One strategy that helps in the moment of parent “what-do-I-do-now??” is to ask ourselves how we can help without taking over. This is essentially figuring out how and if our child needs scaffolding. Often the answer is no, and the best thing is backing off entirely, but sometimes just asking a question or providing some information is a great deal of help and allows children to more easily problem solve and move to their learning goal. Consider a preschooler learning to pack away their lunch. If they struggle to fit the lid on right because there is a latch in the way, we might just put our hands in our pockets (to keep our hands from doing it for them) and say “Oh, I see there is a latch there, maybe that’s keeping it from closing?” If your child seems frustrated to the point of giving up, you can show them your empathy by asking “That looks like it’s really hard, can I try to make it a little easier for you?”
Help when you are asked for help, otherwise you may want to restrain yourself. It is often the case that children must push their parents away with the declaration of “I want to do it MYSELF!”, to assert their capacity in gaining new skills. Adults want to teach and help but what we do in that vein may not actually be helpful to our children’s learning. We also have a drive to show our children what we can do, because we naturally feel proud of being able to do things, which can play out in our relationships with our children, but this is also sometimes not very helpful to their learning process.
Opportunities for children to help us with the daily chores and meal prep is another way to help them build these skills. Finding ways to invite and involve young children from an early age helps grow their understanding of family community and stewardship of the household. Giving children access to a shelf in the fridge or a cupboard with some snacks and plates, helps them gain autonomy with some of their feeding and self care. Preparing dinner together as a family is a great way to combine quality time together with the routines of the day.

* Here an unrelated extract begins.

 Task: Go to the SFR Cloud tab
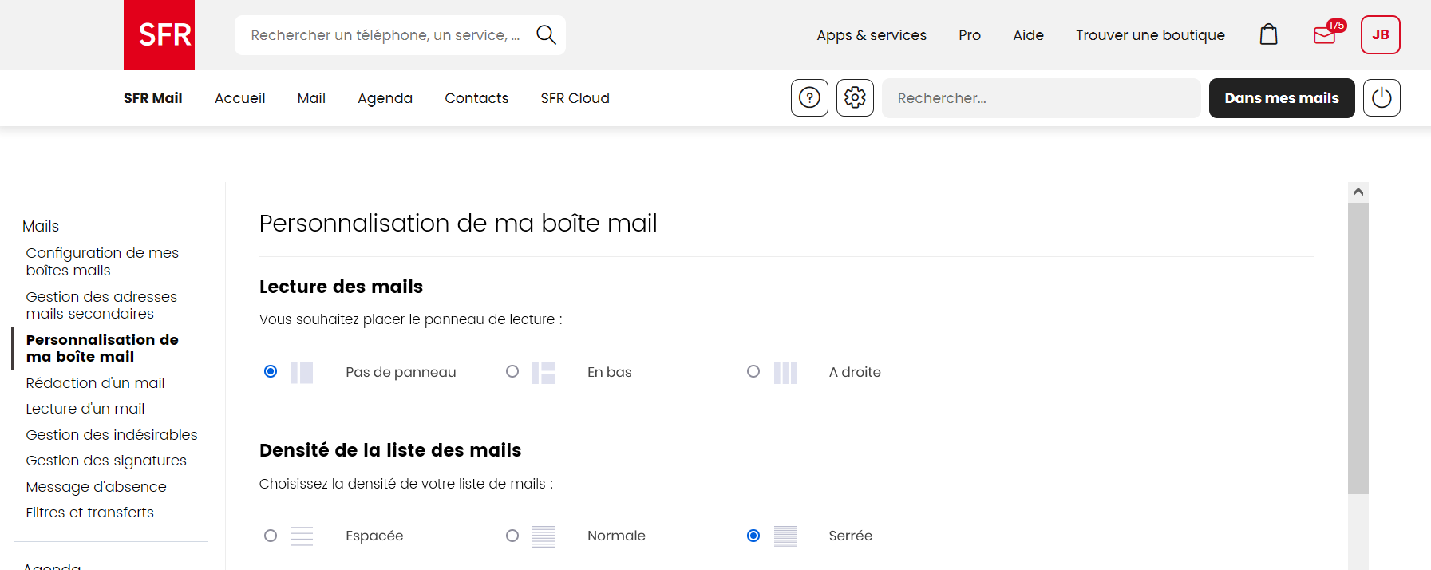pos(575,98)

Trust and responsibility. At Children’s Community School, my child has been encouraged to pack her own lunch since Kindergarten and it is one area our family has eventually given over to her. This wasn’t easy for me at first, I wanted to be in the role of feeding her. But as a grown woman who often doesn’t plan my own meals well, I saw the importance of this early role in her own learning of life long self-care, and eventually we just stated it as a responsibility that was hers. She wasn’t thrilled with this new chore, but she does it regularly and if she doesn’t bring enough food, she will eat more when she gets home and bring more food the next day, it is all a part of the learning curve for her.
Modeling. Whether modeling your own self-care or starting to learn a new skill, children learn most from our example. If we only do what we have already mastered in life, we are not modeling practice, trials and learning. A powerful way to help our children continue to see the importance of perseverance, is to share our stories of learning and struggle in our own lives. This modeling can come through conversations sharing about how difficult it was to get to your goals as well as with taking up learning something new for your child to witness (like piano or a new language). Children who witness their parents learning see that learning at any stage of life is a process that has ups and downs.
And finally, when inviting your child to try something new, refrain from saying “it’s easy” to your child. This is a pretty common statement that is meant to encourage children to try new things, but often backfires. The sentiment either diminishes their experience if they succeed or it can sabotage their efforts. If it feels hard to them, they might give up because it was supposed to be “easy.”
We hope this topic was helpful to you on your parenting journey.